Instead I turned to those around me in aid of this task. For many their answers were simple ranging for compassionate to pitiless, then I realised what I had asked of them. To stereotype.
The problem with stereotypes? They label people. We see a heavily edited poster of a terrorist and shudder in fear. Yet he may have a family. Isn’t that an indication that he is capable of affection? Surely he isn’t that terrifying if his offspring still exist. Take a saint or ‘good Samaritan’, someone who is supposedly the ideal example of a humanitarian, who probably has a vault full of cash, lives in a mansion and hasn’t gone a day without food. Not to evade their admirable work but I swear that I saw him bypass the lethargic handicapped kid on the street. What I just did was a contradiction of a stereotype, but a stereotype nonetheless and equally as prejudiced as the original judgement. Stereotypes don’t work because no person is the exact depiction of a definition.

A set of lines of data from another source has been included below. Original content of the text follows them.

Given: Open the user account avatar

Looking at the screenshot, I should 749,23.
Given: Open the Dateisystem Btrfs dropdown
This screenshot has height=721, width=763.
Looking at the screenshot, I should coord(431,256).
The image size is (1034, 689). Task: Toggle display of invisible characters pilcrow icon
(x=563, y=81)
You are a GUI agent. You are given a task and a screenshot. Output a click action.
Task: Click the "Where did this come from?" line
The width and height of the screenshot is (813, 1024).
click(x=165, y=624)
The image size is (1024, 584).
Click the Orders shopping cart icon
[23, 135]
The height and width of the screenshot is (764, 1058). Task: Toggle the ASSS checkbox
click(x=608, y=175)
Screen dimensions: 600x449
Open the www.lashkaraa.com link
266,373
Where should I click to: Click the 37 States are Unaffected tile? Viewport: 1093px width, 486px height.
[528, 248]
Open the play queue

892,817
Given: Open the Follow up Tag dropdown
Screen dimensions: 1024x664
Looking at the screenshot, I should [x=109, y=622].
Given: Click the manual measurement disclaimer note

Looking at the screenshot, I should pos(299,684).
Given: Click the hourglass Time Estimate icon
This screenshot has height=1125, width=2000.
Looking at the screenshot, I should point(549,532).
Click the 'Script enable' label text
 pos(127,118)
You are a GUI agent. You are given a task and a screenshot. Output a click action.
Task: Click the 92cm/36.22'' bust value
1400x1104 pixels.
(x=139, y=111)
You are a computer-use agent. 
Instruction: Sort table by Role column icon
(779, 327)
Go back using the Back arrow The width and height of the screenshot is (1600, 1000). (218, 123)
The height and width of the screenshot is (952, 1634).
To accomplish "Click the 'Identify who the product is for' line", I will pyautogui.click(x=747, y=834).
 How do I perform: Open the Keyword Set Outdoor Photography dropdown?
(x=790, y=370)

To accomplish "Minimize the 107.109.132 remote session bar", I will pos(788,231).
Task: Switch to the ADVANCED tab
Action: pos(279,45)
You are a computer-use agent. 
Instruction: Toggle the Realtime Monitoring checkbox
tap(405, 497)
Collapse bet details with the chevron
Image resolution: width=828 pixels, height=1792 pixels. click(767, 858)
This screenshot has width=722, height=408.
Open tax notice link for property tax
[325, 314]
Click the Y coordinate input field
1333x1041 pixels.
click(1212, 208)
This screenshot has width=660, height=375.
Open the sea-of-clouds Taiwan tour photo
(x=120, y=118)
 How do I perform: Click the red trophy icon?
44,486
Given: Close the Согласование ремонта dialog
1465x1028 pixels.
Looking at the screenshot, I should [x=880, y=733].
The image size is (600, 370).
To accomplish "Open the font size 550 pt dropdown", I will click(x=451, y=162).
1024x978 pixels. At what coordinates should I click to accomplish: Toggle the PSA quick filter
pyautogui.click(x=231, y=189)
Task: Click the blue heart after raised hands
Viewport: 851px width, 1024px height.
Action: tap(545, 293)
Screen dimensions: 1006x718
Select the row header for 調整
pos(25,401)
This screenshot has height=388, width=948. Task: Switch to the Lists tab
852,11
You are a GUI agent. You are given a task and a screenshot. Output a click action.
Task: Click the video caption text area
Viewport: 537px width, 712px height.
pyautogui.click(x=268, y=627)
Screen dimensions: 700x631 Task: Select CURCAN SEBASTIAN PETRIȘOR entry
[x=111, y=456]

I am a South African, I wish I was French, my heritage traces back to India with a lot of Arab influence. I have family in Europe thus plenty of interaction with their cultures and habits. So then can I say I’m South African even if we are the Rainbow Nation, nevertheless stating ‘South African’ on a form is way easier and less time consuming than regurgitating the above. What I’m trying to prove is that we don’t have to be a cardboard cut out of a specific stereotype just because society deems it appropriate.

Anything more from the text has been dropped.